_Assigned task_
Look below for the line that contains "590x369 pixels.", then copy it and each following line exactly, through and including the line that contains "Given: Click the plus attachment icon".

[Stored items]
——

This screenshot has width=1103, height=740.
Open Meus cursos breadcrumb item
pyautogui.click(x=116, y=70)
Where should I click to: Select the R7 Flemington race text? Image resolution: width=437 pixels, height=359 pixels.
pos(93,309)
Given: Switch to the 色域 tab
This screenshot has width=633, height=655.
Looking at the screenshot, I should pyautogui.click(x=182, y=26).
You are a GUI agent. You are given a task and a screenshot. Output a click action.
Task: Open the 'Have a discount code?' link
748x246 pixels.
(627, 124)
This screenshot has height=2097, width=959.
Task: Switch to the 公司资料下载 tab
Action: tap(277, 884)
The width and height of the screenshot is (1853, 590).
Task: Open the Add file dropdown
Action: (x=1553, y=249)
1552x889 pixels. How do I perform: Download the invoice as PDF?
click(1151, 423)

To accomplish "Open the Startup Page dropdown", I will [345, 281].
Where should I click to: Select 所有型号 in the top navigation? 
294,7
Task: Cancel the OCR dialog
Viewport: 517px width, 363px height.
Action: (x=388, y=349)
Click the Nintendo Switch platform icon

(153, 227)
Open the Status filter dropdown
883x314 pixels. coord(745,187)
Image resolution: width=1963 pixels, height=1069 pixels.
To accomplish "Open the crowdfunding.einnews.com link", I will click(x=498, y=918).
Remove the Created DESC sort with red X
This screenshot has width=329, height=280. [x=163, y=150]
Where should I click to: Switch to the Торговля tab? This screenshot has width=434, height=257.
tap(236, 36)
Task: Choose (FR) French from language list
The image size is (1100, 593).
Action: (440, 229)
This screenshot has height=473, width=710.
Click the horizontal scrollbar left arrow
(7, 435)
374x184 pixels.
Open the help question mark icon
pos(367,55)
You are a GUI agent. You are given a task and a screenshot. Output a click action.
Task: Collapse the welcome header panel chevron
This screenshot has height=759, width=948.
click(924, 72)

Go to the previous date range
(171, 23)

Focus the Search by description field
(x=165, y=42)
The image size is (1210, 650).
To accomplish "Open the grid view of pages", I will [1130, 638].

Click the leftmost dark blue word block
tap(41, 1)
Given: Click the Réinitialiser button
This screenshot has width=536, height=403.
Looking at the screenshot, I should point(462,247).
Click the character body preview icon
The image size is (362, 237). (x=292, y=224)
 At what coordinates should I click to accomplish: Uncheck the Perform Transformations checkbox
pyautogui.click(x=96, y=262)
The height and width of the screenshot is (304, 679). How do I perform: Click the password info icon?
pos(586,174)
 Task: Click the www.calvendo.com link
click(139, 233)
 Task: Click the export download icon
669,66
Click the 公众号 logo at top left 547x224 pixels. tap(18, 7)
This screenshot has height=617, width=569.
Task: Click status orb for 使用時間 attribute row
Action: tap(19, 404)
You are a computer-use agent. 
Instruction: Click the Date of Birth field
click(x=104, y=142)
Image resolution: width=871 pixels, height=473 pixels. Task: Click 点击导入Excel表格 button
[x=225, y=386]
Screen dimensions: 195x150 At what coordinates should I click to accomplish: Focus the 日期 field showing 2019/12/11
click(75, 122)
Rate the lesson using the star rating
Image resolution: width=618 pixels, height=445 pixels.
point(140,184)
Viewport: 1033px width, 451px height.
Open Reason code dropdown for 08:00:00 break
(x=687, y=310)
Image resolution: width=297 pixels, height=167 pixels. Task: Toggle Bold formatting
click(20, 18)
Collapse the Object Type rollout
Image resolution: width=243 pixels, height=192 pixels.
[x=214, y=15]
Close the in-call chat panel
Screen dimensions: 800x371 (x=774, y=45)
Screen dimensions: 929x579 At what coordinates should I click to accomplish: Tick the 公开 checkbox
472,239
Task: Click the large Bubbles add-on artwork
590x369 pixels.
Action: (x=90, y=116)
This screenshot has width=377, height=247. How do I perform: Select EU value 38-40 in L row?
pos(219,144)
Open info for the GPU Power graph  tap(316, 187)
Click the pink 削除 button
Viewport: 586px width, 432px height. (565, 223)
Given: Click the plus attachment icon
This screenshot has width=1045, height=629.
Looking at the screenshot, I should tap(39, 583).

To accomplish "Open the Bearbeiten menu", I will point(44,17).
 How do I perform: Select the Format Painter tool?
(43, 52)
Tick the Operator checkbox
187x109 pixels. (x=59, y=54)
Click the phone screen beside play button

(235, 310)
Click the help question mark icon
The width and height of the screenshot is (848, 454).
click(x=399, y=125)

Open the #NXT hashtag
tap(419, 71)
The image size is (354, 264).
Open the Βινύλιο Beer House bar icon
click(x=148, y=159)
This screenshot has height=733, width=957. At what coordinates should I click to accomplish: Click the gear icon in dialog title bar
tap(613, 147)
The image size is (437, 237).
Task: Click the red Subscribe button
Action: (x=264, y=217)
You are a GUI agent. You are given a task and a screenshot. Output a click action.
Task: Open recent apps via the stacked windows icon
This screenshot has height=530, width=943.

——

_Problem solution_
590x369 pixels.
Action: (x=90, y=116)
This screenshot has width=377, height=247. How do I perform: Select EU value 38-40 in L row?
pos(219,144)
Open info for the GPU Power graph  tap(316, 187)
Click the pink 削除 button
Viewport: 586px width, 432px height. (565, 223)
Given: Click the plus attachment icon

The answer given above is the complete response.